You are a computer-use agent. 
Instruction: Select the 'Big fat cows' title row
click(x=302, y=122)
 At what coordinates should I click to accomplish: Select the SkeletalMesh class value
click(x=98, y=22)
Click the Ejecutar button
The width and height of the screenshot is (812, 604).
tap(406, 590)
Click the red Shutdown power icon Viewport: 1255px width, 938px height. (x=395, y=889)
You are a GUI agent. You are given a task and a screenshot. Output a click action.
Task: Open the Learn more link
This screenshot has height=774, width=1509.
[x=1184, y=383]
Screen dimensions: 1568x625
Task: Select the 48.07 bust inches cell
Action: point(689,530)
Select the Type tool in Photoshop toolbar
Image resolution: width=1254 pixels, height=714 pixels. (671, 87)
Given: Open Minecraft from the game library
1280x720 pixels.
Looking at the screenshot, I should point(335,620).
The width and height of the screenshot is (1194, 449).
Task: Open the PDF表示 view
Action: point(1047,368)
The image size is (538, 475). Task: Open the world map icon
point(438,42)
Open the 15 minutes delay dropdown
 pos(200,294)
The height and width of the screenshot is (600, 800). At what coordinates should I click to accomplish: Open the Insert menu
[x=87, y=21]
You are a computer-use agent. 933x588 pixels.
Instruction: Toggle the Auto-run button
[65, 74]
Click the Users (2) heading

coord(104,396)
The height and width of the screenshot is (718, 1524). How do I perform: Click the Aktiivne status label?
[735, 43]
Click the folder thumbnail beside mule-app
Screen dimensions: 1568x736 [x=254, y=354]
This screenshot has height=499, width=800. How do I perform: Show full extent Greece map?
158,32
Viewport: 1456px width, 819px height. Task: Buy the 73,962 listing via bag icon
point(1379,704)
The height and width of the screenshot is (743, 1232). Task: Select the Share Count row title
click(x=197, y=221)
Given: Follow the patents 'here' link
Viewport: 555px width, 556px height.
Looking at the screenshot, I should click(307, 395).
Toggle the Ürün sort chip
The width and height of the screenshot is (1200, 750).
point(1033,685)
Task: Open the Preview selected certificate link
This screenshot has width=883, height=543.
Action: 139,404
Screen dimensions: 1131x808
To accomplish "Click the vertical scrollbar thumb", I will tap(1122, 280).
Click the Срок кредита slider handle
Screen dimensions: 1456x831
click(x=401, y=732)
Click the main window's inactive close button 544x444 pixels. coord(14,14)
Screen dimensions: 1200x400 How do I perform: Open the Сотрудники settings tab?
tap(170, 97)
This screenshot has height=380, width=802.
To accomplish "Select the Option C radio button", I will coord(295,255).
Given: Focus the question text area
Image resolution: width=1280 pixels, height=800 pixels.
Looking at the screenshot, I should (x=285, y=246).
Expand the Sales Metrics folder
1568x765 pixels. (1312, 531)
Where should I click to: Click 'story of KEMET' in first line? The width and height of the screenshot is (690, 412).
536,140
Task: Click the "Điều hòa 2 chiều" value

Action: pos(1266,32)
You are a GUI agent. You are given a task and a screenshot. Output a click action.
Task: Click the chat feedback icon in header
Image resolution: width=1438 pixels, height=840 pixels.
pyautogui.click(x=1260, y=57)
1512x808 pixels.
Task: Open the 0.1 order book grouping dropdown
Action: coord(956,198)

-------------------------

▶ Aim of the exercise:
Which lines hold the word "link"? Return all of them from the records above.

▶ Solution for this problem:
Task: Open the Learn more link
Given: Follow the patents 'here' link
Task: Open the Preview selected certificate link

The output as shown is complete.